Key takeaway: Think of it as your linting superpower, not your code review gatekeeper.

3. Can GenAI mentor developers?

This one’s interesting. Junior devs love GenAI and rightly so, as it:

  • Explains concepts clearly

  • Provides immediate answer

  • Helps unblock basic technical hurdles - fast

It’s like having a 24x7 Stack Overflow with better manners.

But what GenAI can’t:

Real mentorship! That’s more than just answering “how do I do X?” It’s about:

  • Helping someone work through doubt

  • Asking the right questions, not just giving answers

  • Knowing when not to write code

  • Building confidence, not just competence

AI can show you the what. Only a mentor teaches the why and when and sometimes, the why not.

Key takeaway: Great companion for learning, but still no match for a thoughtful human mentor.

  • British Telecom rolled out CodeWhisperer to over 1,200 developers. They generated 100,000+ lines of AI-assisted code - all reviewed by human eyes before going live.
  • Accenture handed Copilot to teams. Devs appreci ated the speed boost, but AI remained just one part of the workflow.

  • Projects like MetaGPT and GPT Pilot simulate AI-led teams, cool experiments, but still need strong human oversight.

What do we do at TO THE NEW?

We’ve been rolling out GenAI tools - Copilot, ChatGPT, Cursor, and other- across multiple teams at TO THE NEW. What we noticed:

  • Efficiency gains of 15–40% where adoption was deep and intentional

  • AI handled boilerplate and repetitive tasks brilliantly

  • Prompt engineering made a huge difference (good prompts = great results)

But the real kicker? AI worked best when our leads were involved, helping teams use it smartly, integrating it into workflows, and reviewing outputs with care. The adoption soared, and so did outcomes.

GenAI didn’t replace leads. It made them better.

Conclusion: Is GenAI replacing your lead developer?

It’s not! Let’s put it simply:

Yes - GenAI is the best junior dev you’ve ever onboarded
Yes - It helps you go faster and avoid grunt work
No - It’s not your lead developer

Why not? Because a lead dev does more than write good code. They understand context, make hard trade-offs, push back when needed, mentor and coach, align with stakeholders, and think long-term.

GenAI doesn’t do those things. It doesn’t own. It doesn’t lead. It assists.

This calls for a new hybrid model:

  • Developers as curators,not just creators

  • Leads as strategists,defining AI usage, architecture, and quality standards

  • Teams as collaborators,integrating GenAI across SDLC stages

Final thoughts: Lead with AI, don’t follow it

GenAI isn’t here to replace developers. It’s here to raise the bar and challenge them to lead differently. The future of software engineering isn’t AI vs. humans. It’s AI with humans, each doing what they do best.
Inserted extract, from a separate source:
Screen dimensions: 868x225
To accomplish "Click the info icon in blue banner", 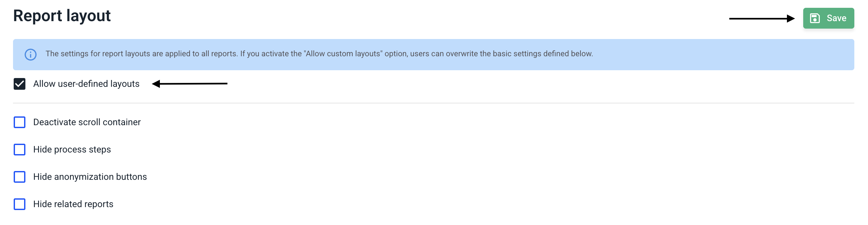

In any organization the most valuable contributor will still be the human who uses GenAI to ship faster, teaches the teams on how to use it wisely, and focuses on the thinking part of building software, not just the typing part

At TO THE NEW, our generative AI services help engineering teams build GenAI-augmented development workflows that deliver faster, smarter outcomes, without compromising on quality, security, and most importantly - the human touch.

So, no - GenAI isn’t your next lead developer. But your next great tech lead? They’ll definitely know how to lead with GenAI - not be led by it.